Lala Maje, the Department of Basic Education’s (DBE) acting chief director of education human resource development, claims that newly qualified teachers are ill-prepared to handle the difficulties they encounter in classrooms.

In order to help newly trained teachers integrate seamlessly into the classroom setting, the DBE is gradually implementing the New Teacher Induction Programme (NTIP).

As part of the program, freshly certified teachers are matched with mentors who have more teaching experience so that they can learn from one another.

The program is also intended for foreign-born instructors and those who left teaching for more than five years before returning.

Since Maje’s profession also got its start in a classroom more than 20 years ago, she claims to have first-hand knowledge of what it’s like to be a teacher.

“What you go through at the start of your teaching profession can make or break you.
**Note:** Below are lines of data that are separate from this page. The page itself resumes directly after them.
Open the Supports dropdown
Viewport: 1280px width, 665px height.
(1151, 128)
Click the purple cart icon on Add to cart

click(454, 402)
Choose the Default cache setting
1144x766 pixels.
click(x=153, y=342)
Teachers must, for instance, complete attendance records, plan lessons in advance, and obtain department head clearance before they may begin teaching.

In addition to making sure that teaching and learning occur, she says, “they deal with different attitudes from learners and maintain order during the lessons.”

The Teacher Education Summit, which DBE and the Department of Higher Education and Training (DHET) jointly hosted in 2009, led to the creation of the NTIP.

To create an induction program for all new teachers who enter the teaching profession, the department’s Initial Teacher Education Directorate worked with DHET, provincial education departments, and partners like the South African Council for Educators (SACE), Joint Education Trust Education Services, the North West University, the University of Witwatersrand, and the Flemish Association for Development Cooperation and Technical Assistance (VVOB).

According to Maje, the program was tested during the 2020 academic year, and the department decided to introduce it gradually this school year in DBE-selected schools in the Free State, KwaZulu-Natal, North West, and Western Cape education districts.

The goal, according to Maje, is to have all incoming teachers participate in the program starting in 2024.

She continues by saying that DBE, working with VVOB, will offer the assistance needed by the provincial ministries to administer the initiative and establish a uniform standard across the board.

According to Maje, SACE will soon decide the program’s duration based on their professional criteria for teachers.

The newly qualified instructors will be prepared for the classroom after finishing the NTIP.

A guidebook has been created to help newly certified teachers and mentors, according to VVOB spokesperson Gerrit Coetzee, who spoke at a recent roundtable discussion hosted by the DBE.

“When newly hired teachers receive support and mentoring, they gain more self-assurance in carrying out their duties in the classroom, school, and community. The NTIP also seeks to direct new instructors toward areas for ongoing professional growth, exulted Coetzee.